Nearly two hours into the 2016 event, Conway’s deputy praised former Breitbart executive and controversial White House chief strategist Steve Bannon—who’d accepted an invitation to the conference but pulled out at the last minute—as “an unbelievably brilliant strategist.” In response, Clinton’s campaign communications director, Jennifer Palmieri, let loose. “If providing a platform for white supremacists makes me a brilliant tactician, I am glad to have lost,” she fumed, adding, “I would rather lose than win the way you guys did.”

“No, you wouldn’t,” Conway sneered. “No, you wouldn’t.”

Moments later, Conway continued, “Do you think I ran a campaign where white supremacists had a platform? Are you going to look me in the face and tell me that?”

“It did,” Palmieri countered. “Kellyanne, it did.”

“Guys, I can tell you’re angry, but wow,” Conway later retorted. “Hashtag, ‘He’s your president.’ How’s that?

The spectacle instantly made national headlines, and for good reason: No scene, perhaps, better embodied today’s political landscape, at a time when just about the only thing liberals and conservatives agree on is that government in Washington, DC, is more antagonistic and hopeless than ever. The high-profile yet ultimately chaotic and unproductive meeting of America’s most powerful political minds would also seem to be equally indicative of the state of affairs at Harvard Kennedy School. Here on the shores of the Charles, you’d think that the cradle of public-policy education would offer some optimism in these fractious times. After all, HKS cranks out hundreds of well-meaning graduates each year—exactly the sorts of dreamers many of us assume will free us from the shackles of today’s unprecedented partisan gridlock. But will they?

In the 1960s, the graduate school hitched its star to the legacy of John F. Kennedy, with the thought that it would recruit the country’s best and brightest and mold them into America’s next great public leaders. Today, though, all signs point to something far different. The school’s mission, critics say, has strayed from the ideals of its Kennedy namesake, and the curriculum no longer emphasizes government service, also preparing students for any number of far more lucrative careers in the private sector. While the school is cagey about its acceptance rate, it’s believed to be several times higher than those of Harvard’s other schools. What it lacks in exclusivity, HKS seems to make up for in big names, relying heavily on its world-famous alums and powerful VIP speakers to maintain the status quo and convince fresh faces to keep signing up for what has long been considered a less-than-challenging degree.

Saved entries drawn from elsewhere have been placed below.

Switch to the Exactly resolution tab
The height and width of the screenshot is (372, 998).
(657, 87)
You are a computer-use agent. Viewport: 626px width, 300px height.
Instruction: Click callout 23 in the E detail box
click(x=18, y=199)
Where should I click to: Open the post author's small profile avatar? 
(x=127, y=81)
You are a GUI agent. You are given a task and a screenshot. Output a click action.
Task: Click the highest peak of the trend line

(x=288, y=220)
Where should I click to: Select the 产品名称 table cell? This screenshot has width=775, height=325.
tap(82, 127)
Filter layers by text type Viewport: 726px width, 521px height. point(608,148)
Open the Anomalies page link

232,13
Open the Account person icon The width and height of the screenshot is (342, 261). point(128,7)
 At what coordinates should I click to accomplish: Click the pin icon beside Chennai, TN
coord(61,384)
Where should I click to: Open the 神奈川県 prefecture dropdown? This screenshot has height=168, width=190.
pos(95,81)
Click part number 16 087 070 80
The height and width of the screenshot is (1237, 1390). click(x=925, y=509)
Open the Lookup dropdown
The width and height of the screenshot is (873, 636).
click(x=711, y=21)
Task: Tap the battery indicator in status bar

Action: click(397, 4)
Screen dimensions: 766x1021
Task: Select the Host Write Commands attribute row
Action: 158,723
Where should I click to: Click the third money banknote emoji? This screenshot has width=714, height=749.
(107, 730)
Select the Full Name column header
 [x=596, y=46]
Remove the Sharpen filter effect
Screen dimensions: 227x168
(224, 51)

HKS dean Douglas Elmendorf says the school hasn’t given up on the public sector, but he’s also not losing sleep over HKS grads scratching at the door of the consulting world. “I’m agnostic about what path our students take in advancing public purpose,” he says, adding that he does want “a significant number of them to go work for a government.”

When the Kennedy family bestowed its name on Harvard’s school of government more than 50 years ago, HKS was supposed to inspire and produce the next generation of political lions. But as we venture deeper into this era of hyper-contentious politics in DC, it remains to be seen whether the school is going to play a relevant role and provide much-needed leadership and solutions. After talking to students, graduates, and faculty, though, one thing seems clear: You no longer go to Harvard Kennedy School to grease the wheels of democracy; you go to grease your own career track.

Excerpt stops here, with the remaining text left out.